Was steht in LastError/LastErrorMsg ?
Was passiert im Demo-Programm ?

Gruß Axel

PS: AGLink ist für privat zu teuer, aber eine 400er CPU mit CP-443 usw. ist nicht zu teuer ? Hast Du eine besonders günstige Bezugsquelle für Siemens-Hardware ?


----------



## Frank (21 April 2006)

Erstmal vielen Dank für die schnelle Antwort. Ich habe es eben nochmal genau der Anleitung entsprechend probiert, leider immer noch ohne Erfolg. 



			
				afk schrieb:
			
		

> Wenn das bei Dir nicht funktioniert, dann brauche ich ein paar mehr Infos, um Dir helfen zu können:
> 
> Wie sind die Eigenschaften von TNoDave eingestellt ?
> Welche "komischen Werte" bekommst Du geliefert ?
> ...


Zu den Fragen habe ich mal zwei Screenshots angehängt. Im DemoProgramm versuche ich die MW2..MW8 auszulesen. Dabei wird exemplarisch:

NoDave.Active:= true;
NoDave.Connect(...);

Schleife
Var[x]:=NoDaveGetWord(Adresse);

NoDave.Disconnect;
NoDave.Active:= false;

Würde Dir auch gern das Projekt für eine Analyse zu Verfügung stellen. 
Wenn ich es richtig verstanden habe, werden schon mit der Eigenschaft NoDave.Active Werte gelesen. Wofür ist dann NoDave.Connect? Kann man vielleicht auch beim einbinden der Komponente in Delphi was falsch machen?




			
				afk schrieb:
			
		

> PS: AGLink ist für privat zu teuer, aber eine 400er CPU mit CP-443 usw. ist nicht zu teuer ? Hast Du eine besonders günstige Bezugsquelle für Siemens-Hardware ?


 
Die Steuerung ist eine (Dauer-)Leihgabe meiner Firma, wenn eine in den Anlagen kaputt geht ist sie weg.  

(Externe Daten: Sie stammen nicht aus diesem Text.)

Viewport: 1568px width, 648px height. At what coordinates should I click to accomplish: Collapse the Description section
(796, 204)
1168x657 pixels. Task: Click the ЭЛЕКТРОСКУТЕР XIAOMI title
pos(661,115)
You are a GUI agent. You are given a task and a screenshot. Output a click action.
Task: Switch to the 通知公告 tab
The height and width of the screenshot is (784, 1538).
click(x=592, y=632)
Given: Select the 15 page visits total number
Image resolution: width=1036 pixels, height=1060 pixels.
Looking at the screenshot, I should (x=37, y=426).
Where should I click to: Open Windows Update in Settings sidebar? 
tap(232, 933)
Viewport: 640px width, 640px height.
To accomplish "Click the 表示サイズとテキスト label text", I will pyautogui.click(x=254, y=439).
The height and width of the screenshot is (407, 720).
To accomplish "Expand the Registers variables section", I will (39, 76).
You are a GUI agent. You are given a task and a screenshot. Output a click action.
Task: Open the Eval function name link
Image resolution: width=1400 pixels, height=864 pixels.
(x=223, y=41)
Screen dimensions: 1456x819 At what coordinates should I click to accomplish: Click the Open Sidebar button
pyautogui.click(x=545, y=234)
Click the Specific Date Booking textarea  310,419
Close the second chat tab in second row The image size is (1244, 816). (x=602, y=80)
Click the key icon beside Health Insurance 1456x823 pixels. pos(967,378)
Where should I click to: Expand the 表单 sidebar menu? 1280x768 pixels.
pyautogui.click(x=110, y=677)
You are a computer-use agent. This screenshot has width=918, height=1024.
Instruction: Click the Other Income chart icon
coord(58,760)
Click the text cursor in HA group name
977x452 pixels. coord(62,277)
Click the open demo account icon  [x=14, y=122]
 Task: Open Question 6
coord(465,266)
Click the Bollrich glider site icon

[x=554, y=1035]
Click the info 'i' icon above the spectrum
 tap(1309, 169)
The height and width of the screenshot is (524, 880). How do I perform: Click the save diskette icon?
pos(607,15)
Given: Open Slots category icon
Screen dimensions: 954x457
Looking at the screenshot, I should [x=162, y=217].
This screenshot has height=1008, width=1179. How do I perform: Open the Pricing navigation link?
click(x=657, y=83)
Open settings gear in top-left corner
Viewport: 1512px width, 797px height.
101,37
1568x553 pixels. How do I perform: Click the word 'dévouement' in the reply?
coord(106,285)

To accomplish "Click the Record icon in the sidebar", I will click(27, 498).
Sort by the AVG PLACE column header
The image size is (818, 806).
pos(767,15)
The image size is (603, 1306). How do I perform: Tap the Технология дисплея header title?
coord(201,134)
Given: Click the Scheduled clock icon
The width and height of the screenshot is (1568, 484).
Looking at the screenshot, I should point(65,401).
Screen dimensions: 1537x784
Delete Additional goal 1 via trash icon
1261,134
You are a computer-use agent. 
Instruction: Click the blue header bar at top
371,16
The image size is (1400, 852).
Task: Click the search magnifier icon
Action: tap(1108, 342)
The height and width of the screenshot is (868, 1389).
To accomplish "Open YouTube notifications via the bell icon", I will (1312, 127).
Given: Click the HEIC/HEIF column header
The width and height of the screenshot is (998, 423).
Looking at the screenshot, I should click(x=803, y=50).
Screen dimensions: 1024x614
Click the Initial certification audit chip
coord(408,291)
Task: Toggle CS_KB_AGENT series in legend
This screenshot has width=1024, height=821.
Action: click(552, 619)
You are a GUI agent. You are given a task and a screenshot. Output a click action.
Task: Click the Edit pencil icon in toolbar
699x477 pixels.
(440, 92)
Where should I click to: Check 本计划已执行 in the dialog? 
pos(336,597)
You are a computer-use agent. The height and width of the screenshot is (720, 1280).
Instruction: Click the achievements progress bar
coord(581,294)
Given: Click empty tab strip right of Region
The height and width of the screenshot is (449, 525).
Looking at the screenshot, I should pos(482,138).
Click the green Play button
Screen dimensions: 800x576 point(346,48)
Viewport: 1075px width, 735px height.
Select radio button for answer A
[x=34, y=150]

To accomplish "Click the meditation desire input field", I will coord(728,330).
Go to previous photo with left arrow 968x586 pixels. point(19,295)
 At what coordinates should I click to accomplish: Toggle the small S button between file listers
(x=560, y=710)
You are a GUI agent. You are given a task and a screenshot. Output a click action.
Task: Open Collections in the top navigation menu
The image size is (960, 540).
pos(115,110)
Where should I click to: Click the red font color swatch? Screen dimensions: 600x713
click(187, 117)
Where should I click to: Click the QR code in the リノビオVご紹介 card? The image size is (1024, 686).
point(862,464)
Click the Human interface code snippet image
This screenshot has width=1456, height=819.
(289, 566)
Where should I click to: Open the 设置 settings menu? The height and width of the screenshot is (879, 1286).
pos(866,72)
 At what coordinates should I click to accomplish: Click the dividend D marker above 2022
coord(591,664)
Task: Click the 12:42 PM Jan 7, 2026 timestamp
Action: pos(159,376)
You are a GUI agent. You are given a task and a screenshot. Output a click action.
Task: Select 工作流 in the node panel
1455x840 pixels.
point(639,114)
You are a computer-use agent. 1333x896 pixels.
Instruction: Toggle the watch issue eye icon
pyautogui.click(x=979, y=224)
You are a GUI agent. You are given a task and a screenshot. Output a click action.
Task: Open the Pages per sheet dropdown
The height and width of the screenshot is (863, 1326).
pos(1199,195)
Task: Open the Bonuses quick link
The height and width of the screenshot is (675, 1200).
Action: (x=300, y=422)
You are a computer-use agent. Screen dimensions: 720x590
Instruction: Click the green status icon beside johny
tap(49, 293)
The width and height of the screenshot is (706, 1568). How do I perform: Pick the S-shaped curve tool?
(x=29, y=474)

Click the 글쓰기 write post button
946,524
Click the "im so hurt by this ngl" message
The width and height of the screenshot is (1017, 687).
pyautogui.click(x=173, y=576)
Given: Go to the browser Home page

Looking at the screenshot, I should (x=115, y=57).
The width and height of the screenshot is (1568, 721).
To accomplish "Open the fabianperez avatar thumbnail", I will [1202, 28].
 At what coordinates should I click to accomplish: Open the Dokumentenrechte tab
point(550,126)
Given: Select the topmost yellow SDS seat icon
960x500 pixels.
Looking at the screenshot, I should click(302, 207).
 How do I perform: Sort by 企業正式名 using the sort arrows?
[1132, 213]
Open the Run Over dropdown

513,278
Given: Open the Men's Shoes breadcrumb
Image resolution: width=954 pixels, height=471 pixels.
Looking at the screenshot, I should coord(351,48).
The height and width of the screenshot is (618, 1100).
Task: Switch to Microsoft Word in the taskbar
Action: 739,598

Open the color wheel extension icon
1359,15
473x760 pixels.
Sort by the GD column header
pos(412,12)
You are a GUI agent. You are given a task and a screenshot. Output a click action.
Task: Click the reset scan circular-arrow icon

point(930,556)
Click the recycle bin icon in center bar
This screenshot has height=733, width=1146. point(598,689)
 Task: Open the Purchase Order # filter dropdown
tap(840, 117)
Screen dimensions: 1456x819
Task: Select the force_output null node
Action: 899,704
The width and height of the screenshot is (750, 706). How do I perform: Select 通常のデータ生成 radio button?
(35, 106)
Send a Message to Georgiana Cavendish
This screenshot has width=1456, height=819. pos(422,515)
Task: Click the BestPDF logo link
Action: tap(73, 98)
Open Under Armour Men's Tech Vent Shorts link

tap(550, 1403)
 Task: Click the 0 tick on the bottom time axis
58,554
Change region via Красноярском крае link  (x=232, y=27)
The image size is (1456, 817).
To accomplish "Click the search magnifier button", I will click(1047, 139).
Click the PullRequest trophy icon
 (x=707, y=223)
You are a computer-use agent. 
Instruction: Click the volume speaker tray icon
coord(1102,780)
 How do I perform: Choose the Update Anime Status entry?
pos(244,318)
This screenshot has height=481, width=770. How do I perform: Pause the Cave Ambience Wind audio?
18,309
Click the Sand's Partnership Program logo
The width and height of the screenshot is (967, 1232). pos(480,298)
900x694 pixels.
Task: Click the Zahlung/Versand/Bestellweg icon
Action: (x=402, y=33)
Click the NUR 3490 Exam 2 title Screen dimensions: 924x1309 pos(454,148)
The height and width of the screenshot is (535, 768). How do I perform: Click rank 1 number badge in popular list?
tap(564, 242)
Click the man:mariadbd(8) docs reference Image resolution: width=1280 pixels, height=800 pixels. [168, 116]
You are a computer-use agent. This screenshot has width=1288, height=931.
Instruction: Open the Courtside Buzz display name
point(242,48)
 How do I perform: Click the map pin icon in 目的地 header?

Viele Grüße und ein schönes WE
Frank


----------



## afk (21 April 2006)

Frank schrieb:
			
		

> Würde Dir auch gern das Projekt für eine Analyse zu Verfügung stellen.


Ich hab Dir dazu was per PN geschickt.



			
				Frank schrieb:
			
		

> Wenn ich es richtig verstanden habe, werden schon mit der Eigenschaft NoDave.Active Werte gelesen. Wofür ist dann NoDave.Connect?


Active ist für die Bedienung im Objektinspektor, Connect für den Aufruf aus dem ProgrammCode heraus gedacht. Funktional ist kein Unterschied, beim Setzen von Active auf True wird intern Connect aufgerufen.



			
				Frank schrieb:
			
		

> Kann man vielleicht auch beim einbinden der Komponente in Delphi was falsch machen?


Nichts, was mir bekannt wäre.

Mir ist in Deinem Screenshot vom Objektinspektor aufgefallen, daß Du CPUSlot=4 eingetragen hast, steckt in Slot 4 wirklich die CPU oder steckt da der CP ?
Du mußt bei ISO over TCP unbedingt den Slot der CPU in CPUSlot eintragen, sonst fühlt sich die CPU nicht angesprochen und antwortet nicht.

Außerdem hast Du Interval=1 eingestellt, das bedeutet, daß die Komponente versucht, alle 1ms die aktuellen Werte von der SPS einzulesen (oder so schnell wie möglich, falls 1ms zu kurz ist). Da solltest Du besser einen deutlich höheren Wert eintragen, z.B. 1000 für 1 Sekunde. Wenn Dir das nicht schnell genug ist, dann kannst Du den Wert immer noch runtersetzen, sobald die Kommunikation korrekt funktioniert. 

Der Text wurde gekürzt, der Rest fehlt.